December 17, 2010—Congress Passes Critical CRE Tax Legislation

BOMA INTERNATIONAL

December 17, 2010

Late last night, Congress passed an $859 billion tax bill, which includes provisions that will strengthen commercial real estate and economic recovery. The legislation includes two tax extensions that will greatly affect real estate: the 15 percent tax rate on capital gains through 2012 and the 15–year timeline for depreciating leasehold improvements, retroactive to January 1, 2010 and through December 2011. The bill’s passage comes at a critical time, providing needed tax relief for a still fragile commercial real estate industry.

BOMA International’s advocacy team worked diligently to educate members of Congress about how the legislation would affect commercial real estate. In a December 9 letter to Congress, BOMA explained that “with the commercial real estate sector still grappling with an unprecedented liquidity challenge, now is not the time to increase the cost of investment and operation of commercial properties.” Citing a special report issued by the Congressional Oversight Panel in early 2010, BOMA stated that approximately $1.4 trillion in commercial real estate loans will expire between 2010 and 2014; in nearly half of those cases, the borrower owes more than the underlying property is currently worth.

Leasehold improvements, also known as tenant improvements, include changes to walls, floors, ceilings, lighting and plumbing to meet the needs of a new or existing tenant. With the average commercial real estate lease running from five to ten years, requiring these improvements to be depreciated over a 39 year period—which would have occurred if Congress had not passed the extension of the 15–year timeline—is simply a hidden and inequitable tax on the industry. By extending the 15–year timeline, Congress is helping to free up capital for building owners and add desperately needed jobs to the overall economy. It is estimated that the leasehold depreciation extension will save members of the industry $3.6 billion dollars over ten years.

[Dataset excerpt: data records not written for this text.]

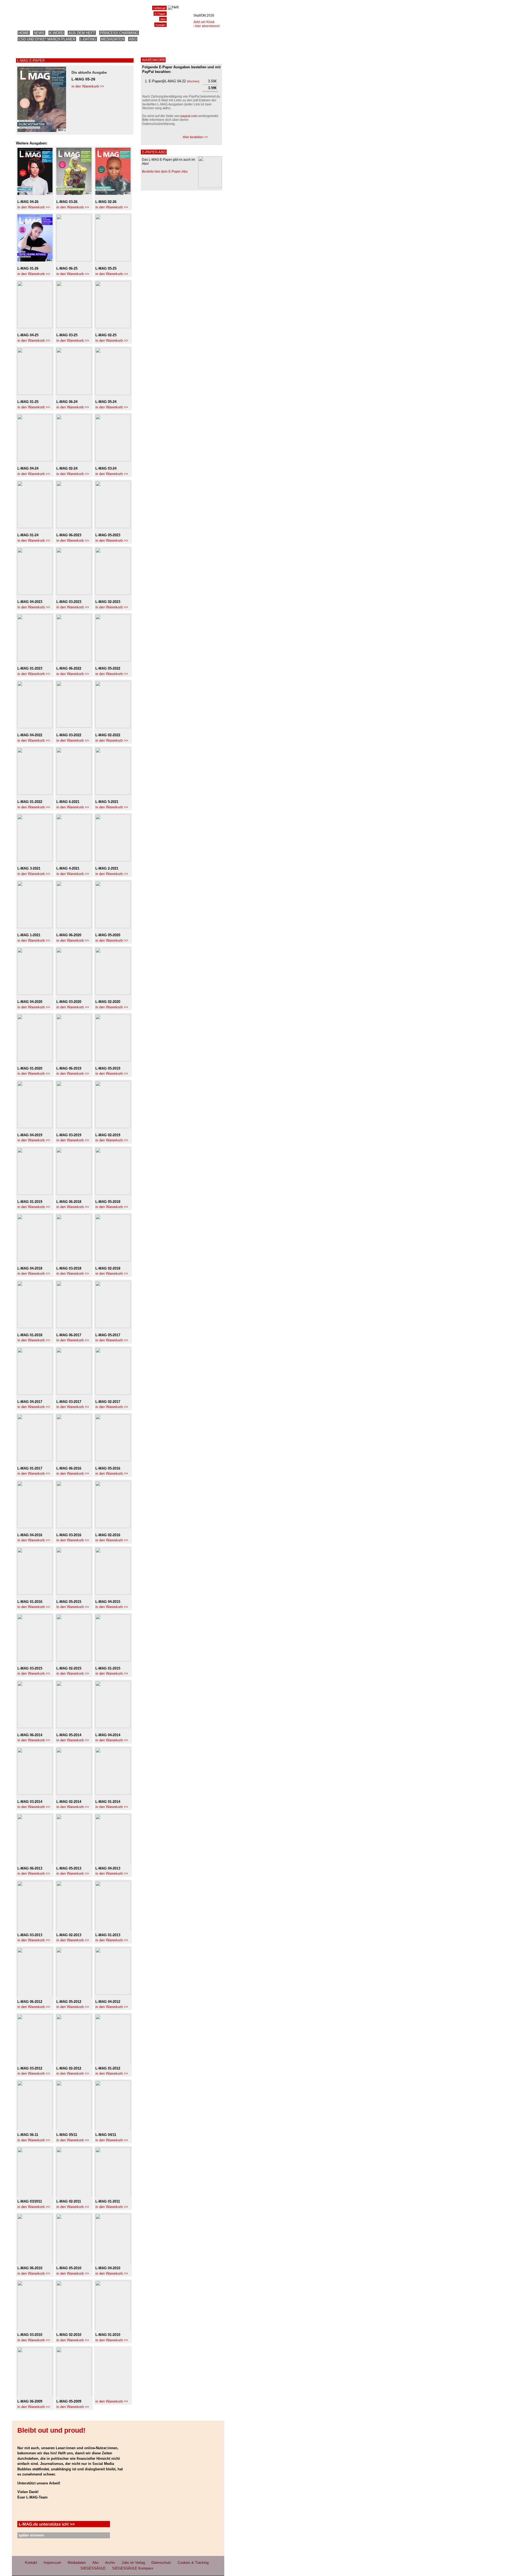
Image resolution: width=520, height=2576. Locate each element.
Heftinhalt (159, 8)
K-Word (56, 33)
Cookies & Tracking (193, 2563)
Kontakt (160, 25)
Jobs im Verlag (133, 2563)
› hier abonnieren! (206, 26)
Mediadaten (112, 39)
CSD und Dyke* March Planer (46, 39)
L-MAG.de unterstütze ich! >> (47, 2524)
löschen (193, 81)
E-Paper (160, 13)
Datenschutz (161, 2563)
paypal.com (188, 116)
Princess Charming (119, 33)
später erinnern (31, 2535)
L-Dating (88, 39)
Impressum (52, 2563)
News (39, 33)
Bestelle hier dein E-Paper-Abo (165, 171)
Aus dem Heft (82, 33)
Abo (132, 39)
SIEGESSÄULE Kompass (132, 2568)
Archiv (110, 2563)
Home (23, 33)
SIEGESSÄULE (93, 2568)
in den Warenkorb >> (88, 86)
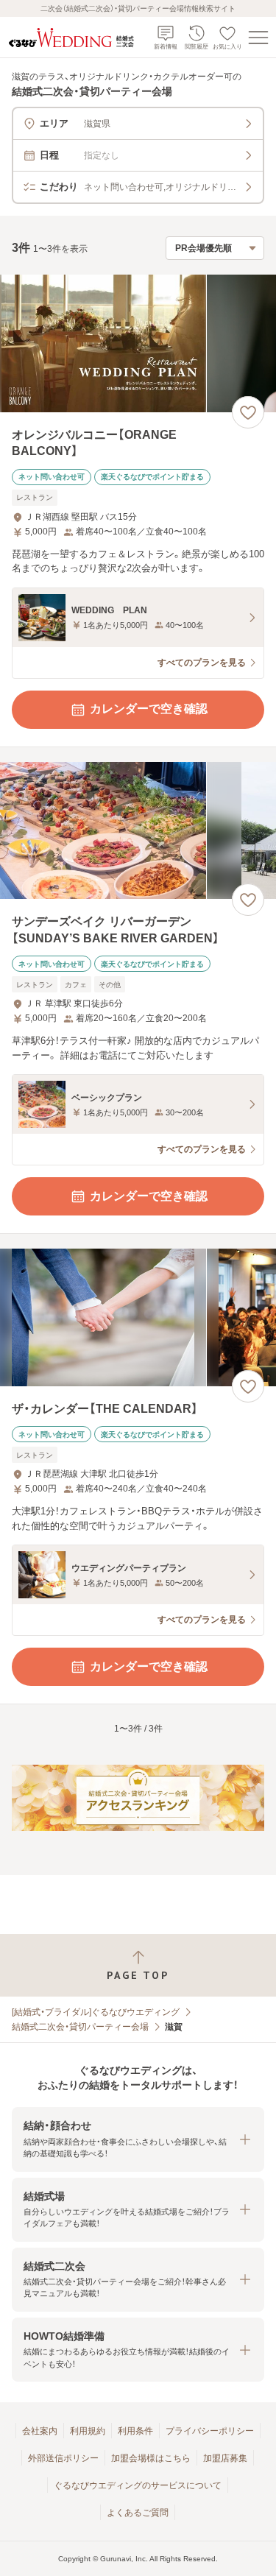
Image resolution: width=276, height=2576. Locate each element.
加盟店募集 (225, 2458)
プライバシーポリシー (210, 2431)
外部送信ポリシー (63, 2458)
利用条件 (135, 2431)
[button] (138, 2139)
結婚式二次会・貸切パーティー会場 (80, 2027)
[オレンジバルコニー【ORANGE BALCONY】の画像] (138, 343)
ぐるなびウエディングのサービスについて (138, 2485)
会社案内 (39, 2431)
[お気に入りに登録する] (248, 412)
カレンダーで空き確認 (149, 708)
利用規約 (87, 2431)
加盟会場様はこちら (151, 2458)
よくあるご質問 (138, 2513)
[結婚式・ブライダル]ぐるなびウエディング (96, 2012)
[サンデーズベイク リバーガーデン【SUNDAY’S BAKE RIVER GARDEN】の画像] (138, 831)
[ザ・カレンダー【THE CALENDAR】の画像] (138, 1317)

Extending the current 15 percent capital gains taxes rate will help stimulate prudent investment as well as promote a reasonable expansion of construction activity in the office building industry. The extension will also encourage a range of desirable economic activities: the acquisition and development of commercial properties; lending to finance or refinance investment in those properties; and the employment of skilled workers involved in construction, renovation and remodeling work.